On the other hand, cloth masks and other types of homemade cloth facial coverings, which are most often recommended for the general public, are also the most useless in terms of infection control. So, what gives?

Consider Peaceful Civil Disobedience

Clearly, most people are being bombarded with mainstream media propaganda that seeks to convince you that masks are necessary to prevent the spread of COVID-19. So, it is entirely understandable that you would want everyone to wear masks because you believe they will save lives.

However, if you carefully evaluate the evidence, independent of the mainstream narrative, it is likely you will conclude that this recommendation has nothing to do with decreasing the spread of the virus but more to indoctrinate you into submission.

Most objections to mask-wearing requirements are not to the masks themselves, but to the mandate, and well-documented consequences such as oxygen deprivation should give anybody pause when considering a legal requirement of wearing masks in public.

We already see that most people wear masks in public regardless of mandates.38 But it is entirely irresponsible and unethical for governments to mandate such a practice on anybody.

In my interview with Patrick Wood, he provides compelling evidence that this has been a carefully crafted technocratic strategy that has been in place for the last 50 years or so. By submitting to these orders, we are likely setting the stage for inevitable mandatory vaccinations.

With COVID-19 fatality rates39,40,41 as low as they are, mandatory mask wearing, social distancing, lockdowns and business shut-downs are not only ineffective and unnecessary, but these measures are also contributing to a global economic collapse. It appears the only justification for this strategy is to increase fear, tyranny and transfer of wealth to the upper 0.00001%.

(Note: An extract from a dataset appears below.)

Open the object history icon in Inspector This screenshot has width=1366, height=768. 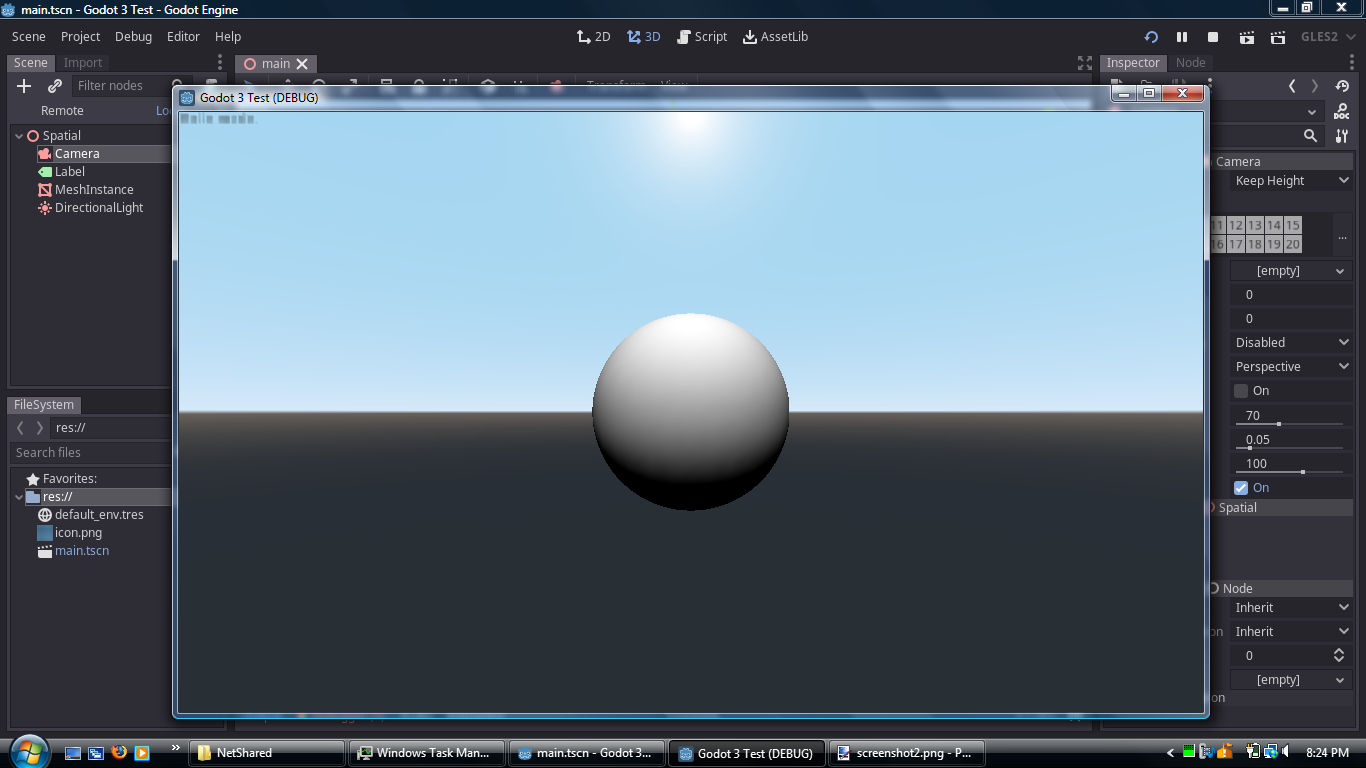pyautogui.click(x=1342, y=86)
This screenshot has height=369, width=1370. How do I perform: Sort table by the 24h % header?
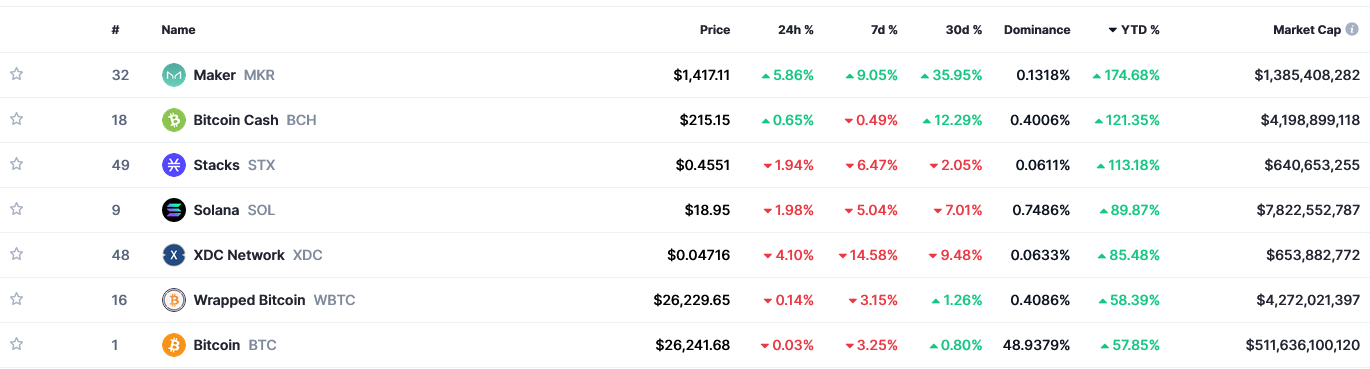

Remember back in March 2020 when they said we just need to slow down the rate of infection to avoid overcrowding hospitals? How did we go from that to now having to wear masks everywhere until every trace of the virus has been eliminated, even though a vast majority remain asymptomatic and don’t even know they have the virus unless they get tested?

I predict it is likely that, at some point in the future, a tradeoff will be offered: Mask mandates will be dropped provided everyone gets vaccinated. By then, many may be willing to take just about anything as long as they don’t have to wear a mask anymore.

I would encourage you to read up on the many open questions relating to fast-tracked COVID-19 vaccines before making your decision. Overall, it seems the best way to avoid having to make such a devious trade is to engage in civil disobedience now, and go unmasked.

If civil disobedience feels disconcerting, keep in mind that in many areas, mask rules include the following exception: “You must wear a mask unless you can maintain a 6-foot distance.” In other words, if you’re without a mask and maintain 6-foot social distancing, you’re still in compliance with the rules as written.